» What to produce
Return every line of the material below word for word, leaving out the pictures.

━━━━

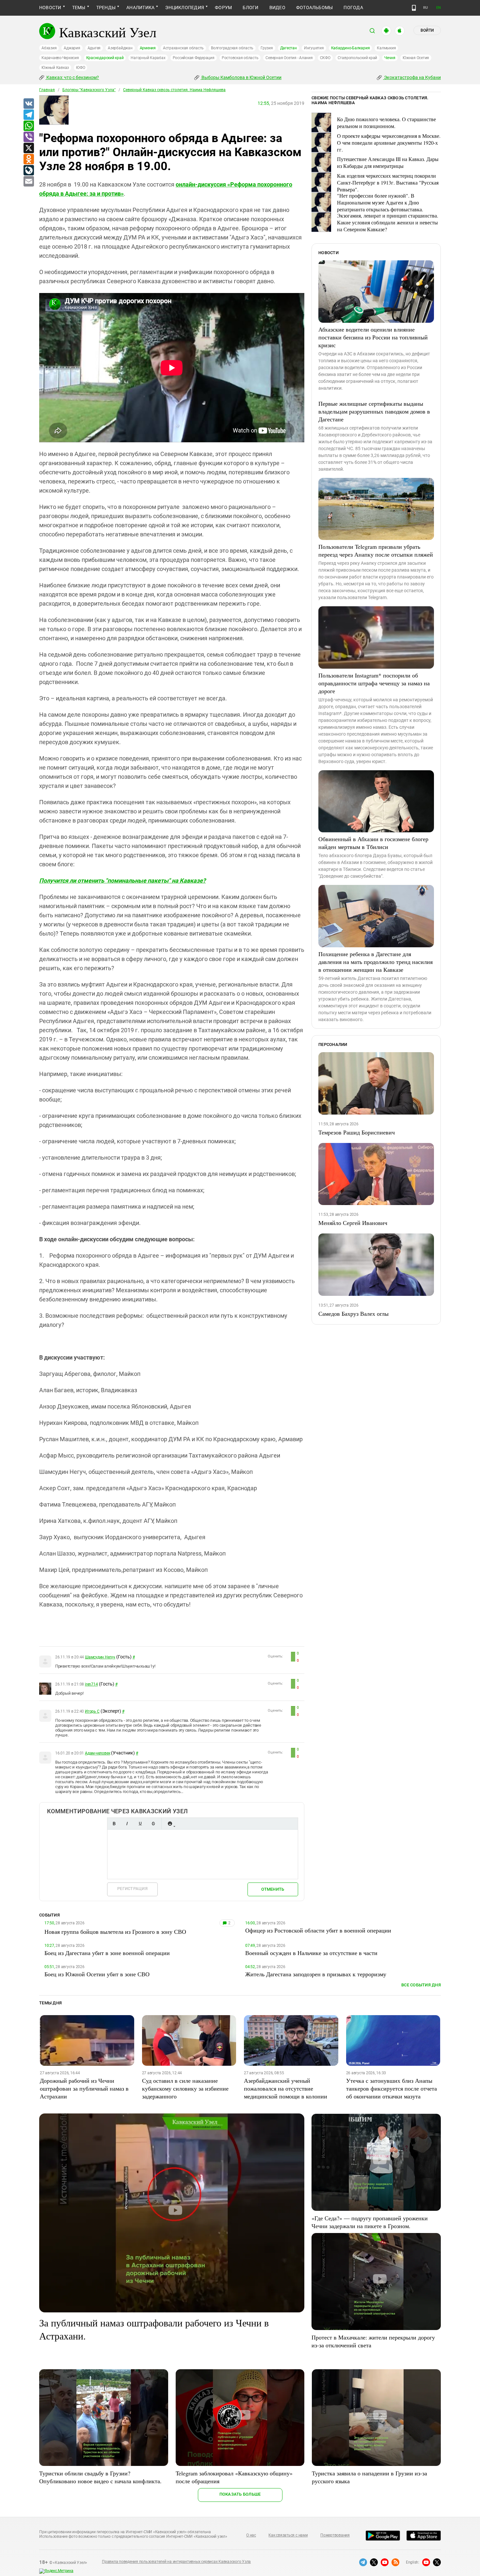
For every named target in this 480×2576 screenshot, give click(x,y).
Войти (427, 30)
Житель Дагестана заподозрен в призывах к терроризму (315, 1974)
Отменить (272, 1889)
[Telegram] (28, 115)
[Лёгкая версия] (413, 8)
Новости (50, 7)
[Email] (28, 181)
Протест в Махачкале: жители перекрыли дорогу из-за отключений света (373, 2341)
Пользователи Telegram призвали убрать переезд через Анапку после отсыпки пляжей (375, 550)
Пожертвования (335, 2535)
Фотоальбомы (314, 7)
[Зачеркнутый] (153, 1823)
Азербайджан (120, 48)
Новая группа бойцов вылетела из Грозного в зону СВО (115, 1931)
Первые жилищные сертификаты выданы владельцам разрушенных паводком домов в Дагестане (374, 411)
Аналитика (140, 7)
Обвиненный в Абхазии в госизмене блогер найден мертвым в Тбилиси (373, 843)
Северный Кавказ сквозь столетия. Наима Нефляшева (174, 90)
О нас (251, 2535)
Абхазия (48, 48)
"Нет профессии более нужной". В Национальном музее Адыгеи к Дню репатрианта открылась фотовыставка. (380, 202)
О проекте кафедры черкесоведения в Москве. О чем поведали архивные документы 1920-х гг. (388, 142)
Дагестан (288, 48)
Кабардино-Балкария (350, 48)
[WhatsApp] (28, 126)
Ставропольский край (357, 58)
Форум (223, 7)
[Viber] (28, 137)
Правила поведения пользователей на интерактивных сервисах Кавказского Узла (176, 2561)
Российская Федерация (194, 58)
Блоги (250, 7)
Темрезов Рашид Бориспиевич (356, 1132)
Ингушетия (314, 48)
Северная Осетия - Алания (288, 58)
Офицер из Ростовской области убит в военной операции (318, 1930)
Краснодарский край (105, 58)
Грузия (267, 48)
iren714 (91, 1684)
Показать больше (240, 2494)
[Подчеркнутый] (140, 1823)
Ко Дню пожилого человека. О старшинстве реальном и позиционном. (386, 122)
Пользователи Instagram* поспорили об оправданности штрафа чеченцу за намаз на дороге (374, 683)
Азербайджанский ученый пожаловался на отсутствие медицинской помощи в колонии (285, 2088)
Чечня (389, 58)
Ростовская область (240, 58)
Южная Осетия (416, 58)
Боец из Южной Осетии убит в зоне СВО (97, 1974)
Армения (148, 48)
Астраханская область (183, 48)
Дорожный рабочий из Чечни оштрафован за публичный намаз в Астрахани (84, 2088)
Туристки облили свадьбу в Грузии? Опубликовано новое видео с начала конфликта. (100, 2477)
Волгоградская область (232, 48)
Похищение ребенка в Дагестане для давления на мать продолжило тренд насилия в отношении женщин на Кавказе (375, 961)
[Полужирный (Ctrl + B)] (113, 1823)
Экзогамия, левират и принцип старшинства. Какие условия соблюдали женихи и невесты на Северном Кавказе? (387, 222)
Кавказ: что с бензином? (72, 77)
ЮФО (80, 67)
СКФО (325, 58)
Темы (79, 7)
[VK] (28, 103)
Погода (353, 7)
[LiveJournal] (28, 170)
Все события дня (421, 1984)
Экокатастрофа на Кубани (412, 77)
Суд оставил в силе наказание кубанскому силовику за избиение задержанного (185, 2088)
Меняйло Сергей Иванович (352, 1223)
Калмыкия (386, 48)
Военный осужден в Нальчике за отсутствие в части (311, 1953)
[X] (28, 148)
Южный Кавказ (55, 67)
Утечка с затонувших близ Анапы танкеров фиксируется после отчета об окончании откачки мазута (391, 2088)
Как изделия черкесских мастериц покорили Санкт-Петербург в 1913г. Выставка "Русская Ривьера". (388, 182)
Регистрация (132, 1888)
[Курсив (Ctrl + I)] (127, 1823)
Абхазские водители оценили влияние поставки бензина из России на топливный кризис (373, 337)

━━━━

» Answer to the task
For every named target in this 480×2576 screenshot, give click(x,y).
Войти (427, 30)
Житель Дагестана заподозрен в призывах к терроризму (315, 1974)
Отменить (272, 1889)
[Telegram] (28, 115)
[Лёгкая версия] (413, 8)
Новости (50, 7)
[Email] (28, 181)
Протест в Махачкале: жители перекрыли дорогу из-за отключений света (373, 2341)
Пользователи Telegram призвали убрать переезд через Анапку после отсыпки пляжей (375, 550)
Пожертвования (335, 2535)
Фотоальбомы (314, 7)
[Зачеркнутый] (153, 1823)
Азербайджан (120, 48)
Новая группа бойцов вылетела из Грозного в зону СВО (115, 1931)
Первые жилищные сертификаты выданы владельцам разрушенных паводком домов в Дагестане (374, 411)
Аналитика (140, 7)
Обвиненный в Абхазии в госизмене блогер найден мертвым в Тбилиси (373, 843)
Северный Кавказ сквозь столетия. Наима Нефляшева (174, 90)
О нас (251, 2535)
Абхазия (48, 48)
"Нет профессии более нужной". В Национальном музее Адыгеи к Дню репатрианта открылась фотовыставка. (380, 202)
О проекте кафедры черкесоведения в Москве. О чем поведали архивные документы 1920-х гг. (388, 142)
Дагестан (288, 48)
Кабардино-Балкария (350, 48)
[WhatsApp] (28, 126)
Ставропольский край (357, 58)
Форум (223, 7)
[Viber] (28, 137)
Правила поведения пользователей на интерактивных сервисах Кавказского Узла (176, 2561)
Российская Федерация (194, 58)
Блоги (250, 7)
Темрезов Рашид Бориспиевич (356, 1132)
Ингушетия (314, 48)
Северная Осетия - Алания (288, 58)
Офицер из Ростовской области убит в военной операции (318, 1930)
Краснодарский край (105, 58)
Грузия (267, 48)
iren714 (91, 1684)
Показать больше (240, 2494)
[Подчеркнутый] (140, 1823)
Ко Дню пожилого человека. О старшинстве реальном и позиционном. (386, 122)
Пользователи Instagram* поспорили об оправданности штрафа чеченцу за намаз на дороге (374, 683)
Азербайджанский ученый пожаловался на отсутствие медицинской помощи в колонии (285, 2088)
Чечня (389, 58)
Ростовская область (240, 58)
Южная Осетия (416, 58)
Боец из Южной Осетии убит в зоне СВО (97, 1974)
Армения (148, 48)
Астраханская область (183, 48)
Дорожный рабочий из Чечни оштрафован за публичный намаз в Астрахани (84, 2088)
Туристки облили свадьбу в Грузии? Опубликовано новое видео с начала конфликта. (100, 2477)
Волгоградская область (232, 48)
Похищение ребенка в Дагестане для давления на мать продолжило тренд насилия в отношении женщин на Кавказе (375, 961)
[Полужирный (Ctrl + B)] (113, 1823)
Экзогамия, левират и принцип старшинства. Какие условия соблюдали женихи и невесты на Северном Кавказе? (387, 222)
Кавказ: что с бензином? (72, 77)
ЮФО (80, 67)
СКФО (325, 58)
Темы (79, 7)
[VK] (28, 103)
Погода (353, 7)
[LiveJournal] (28, 170)
Все события дня (421, 1984)
Экокатастрофа на Кубани (412, 77)
Суд оставил в силе наказание кубанскому силовику за избиение задержанного (185, 2088)
Меняйло Сергей Иванович (352, 1223)
Калмыкия (386, 48)
Военный осужден в Нальчике за отсутствие в части (311, 1953)
[X] (28, 148)
Южный Кавказ (55, 67)
Утечка с затонувших близ Анапы танкеров фиксируется после отчета об окончании откачки мазута (391, 2088)
Как изделия черкесских мастериц покорили Санкт-Петербург в 1913г. Выставка "Русская Ривьера". (388, 182)
Регистрация (132, 1888)
[Курсив (Ctrl + I)] (127, 1823)
Абхазские водители оценили влияние поставки бензина из России на топливный кризис (373, 337)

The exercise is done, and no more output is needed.